Screening and selection process
The Rayyan QCRI online platform was used for article screening.30 After duplicate records were removed, 2 reviewers (HA, HA) independently screened titles and abstracts. Discrepancies were resolved by discussion or by consulting a third reviewer (SA). Full-text assessments were then performed on all potentially eligible papers against the inclusion and exclusion criteria.
Data collection process
Two independent reviewers (HA and HA) extracted key information from each study, including study characteristics (year, location, sample size, and contact status), model architectures, augmentation techniques, input features, and training protocols. Diagnostic performance metrics—including accuracy, sensitivity, precision, F1-score, and specificity—were also recorded, with any missing metrics computed from the available data. Discrepancies were resolved through discussion with a third reviewer (SA), and limitations regarding model performance and generalizability were documented and summarized.
Risk of bias and applicability
Following the Cochrane Collaboration recommendations, the QUADAS-2 (Quality Assessment of Diagnostic Accuracy Studies) tool was used to evaluate the risk of bias and applicability of all eligible articles.31 Two reviewers (HA and HA) conducted the assessment, resolving any disagreements through discussion. The risk of bias evaluation included 4 domains: patient selection, index test, reference standard, and flow and timing, with the first 3 also informing the applicability assessment.32
Meta-analysis and meta-regression
A meta-analysis was undertaken to evaluate the diagnostic performance of DL models in classifying the contact status between the MC and MM3 on PANs. The dataset was meticulously cleaned and prepared, focusing on key performance metrics such as accuracy, sensitivity, precision, F1 score, and specificity. Heterogeneity among studies was quantified using the I2 statistic, which indicated significant variability. To account for this, the DerSimonian-Laird random effects model was applied to calculate pooled effect sizes, and confidence intervals were computed to delineate the expected range of the true effect sizes. Forest plots were generated to visually represent individual study results alongside the pooled estimates.
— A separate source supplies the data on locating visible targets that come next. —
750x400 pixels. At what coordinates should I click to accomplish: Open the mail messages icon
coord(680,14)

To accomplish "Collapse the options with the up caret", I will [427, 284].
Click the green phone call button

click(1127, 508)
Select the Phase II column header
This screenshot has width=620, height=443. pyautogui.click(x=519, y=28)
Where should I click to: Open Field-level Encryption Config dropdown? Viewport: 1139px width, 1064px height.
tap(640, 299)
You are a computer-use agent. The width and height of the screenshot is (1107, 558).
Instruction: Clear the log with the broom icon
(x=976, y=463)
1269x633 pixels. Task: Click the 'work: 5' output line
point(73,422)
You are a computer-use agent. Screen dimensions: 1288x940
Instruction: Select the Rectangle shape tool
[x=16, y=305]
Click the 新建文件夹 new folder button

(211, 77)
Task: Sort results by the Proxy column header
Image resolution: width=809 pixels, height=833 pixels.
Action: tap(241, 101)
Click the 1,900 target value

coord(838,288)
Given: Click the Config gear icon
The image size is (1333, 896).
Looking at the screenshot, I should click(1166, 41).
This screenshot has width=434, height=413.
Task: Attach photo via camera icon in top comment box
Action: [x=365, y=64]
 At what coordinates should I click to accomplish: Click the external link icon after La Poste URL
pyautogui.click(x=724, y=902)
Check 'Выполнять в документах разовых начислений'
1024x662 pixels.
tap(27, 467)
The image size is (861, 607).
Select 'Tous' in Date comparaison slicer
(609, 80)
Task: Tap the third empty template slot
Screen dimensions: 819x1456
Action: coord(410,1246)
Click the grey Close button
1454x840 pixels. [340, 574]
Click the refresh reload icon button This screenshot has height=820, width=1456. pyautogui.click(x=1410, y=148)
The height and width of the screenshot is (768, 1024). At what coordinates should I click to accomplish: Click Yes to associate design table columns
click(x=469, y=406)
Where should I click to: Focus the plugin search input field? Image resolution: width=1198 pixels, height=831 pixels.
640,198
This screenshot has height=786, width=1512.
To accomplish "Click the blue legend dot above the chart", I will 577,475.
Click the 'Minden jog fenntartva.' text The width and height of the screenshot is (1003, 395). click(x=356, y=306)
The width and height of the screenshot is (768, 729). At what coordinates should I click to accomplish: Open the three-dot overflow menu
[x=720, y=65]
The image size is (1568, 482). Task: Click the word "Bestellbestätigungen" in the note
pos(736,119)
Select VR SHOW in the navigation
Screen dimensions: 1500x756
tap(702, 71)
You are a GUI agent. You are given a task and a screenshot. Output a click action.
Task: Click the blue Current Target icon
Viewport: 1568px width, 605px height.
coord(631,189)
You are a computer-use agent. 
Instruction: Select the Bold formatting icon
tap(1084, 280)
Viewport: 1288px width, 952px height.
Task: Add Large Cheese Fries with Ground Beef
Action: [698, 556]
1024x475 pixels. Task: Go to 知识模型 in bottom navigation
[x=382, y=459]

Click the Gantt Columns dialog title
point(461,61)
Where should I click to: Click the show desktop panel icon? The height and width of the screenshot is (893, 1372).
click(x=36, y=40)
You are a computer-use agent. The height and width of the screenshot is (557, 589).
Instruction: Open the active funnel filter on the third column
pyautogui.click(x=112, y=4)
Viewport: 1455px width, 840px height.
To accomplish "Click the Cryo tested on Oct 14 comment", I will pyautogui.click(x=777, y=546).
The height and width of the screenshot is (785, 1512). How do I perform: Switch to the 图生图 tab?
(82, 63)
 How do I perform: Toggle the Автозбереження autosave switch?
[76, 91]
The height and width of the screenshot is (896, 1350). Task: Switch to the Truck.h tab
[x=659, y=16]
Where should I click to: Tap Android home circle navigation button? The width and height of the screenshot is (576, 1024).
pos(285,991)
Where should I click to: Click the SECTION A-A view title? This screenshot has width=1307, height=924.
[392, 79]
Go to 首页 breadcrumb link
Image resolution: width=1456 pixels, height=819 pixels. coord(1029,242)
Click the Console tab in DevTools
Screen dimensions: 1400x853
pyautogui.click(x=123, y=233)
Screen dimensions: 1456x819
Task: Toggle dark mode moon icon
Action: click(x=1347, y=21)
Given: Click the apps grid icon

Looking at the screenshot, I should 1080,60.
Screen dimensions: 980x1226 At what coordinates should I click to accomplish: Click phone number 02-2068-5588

Python (version 3.9.13) was used for these meta-analytical calculations.
Univariate and multivariate meta-regression analyses were then conducted to examine the influence of various factors—such as sample size, image resolution, model architecture, and model complexity (measured by the number of layers)—on diagnostic metrics including accuracy, precision, recall (sensitivity), F1-score, and specificity. For categorical variables like model architecture, dummy coding was employed. Coefficients, P-values, and R2 values were extracted to interpret these relationships quantitatively. The multivariate meta-regression evaluated the combined effects of these factors, analyzing predictor combinations (e.g., sample size and image resolution, or model complexity and architecture) to determine their joint impact. A random-effects model accounted for study heterogeneity, and variability due to overfitting and multicollinearity was assessed using R2 values. Sensitivity analyses further evaluated the robustness of the models.
Results
Study selection
The search identified 320 records: 264 from ScienceDirect, 19 from PubMed, 18 from Web of Science, 4 from Embase, and 15 from EBSCO. Two reviewers (HA and HA) independently screened the records. Following duplicate removal, 280 records remained. After screening titles and abstracts, 268 records were excluded, leaving 12 for full-text review. Five studies were subsequently excluded, resulting in 7 studies that met the eligibility criteria and were included for data extraction and quality assessment (Fig. 1).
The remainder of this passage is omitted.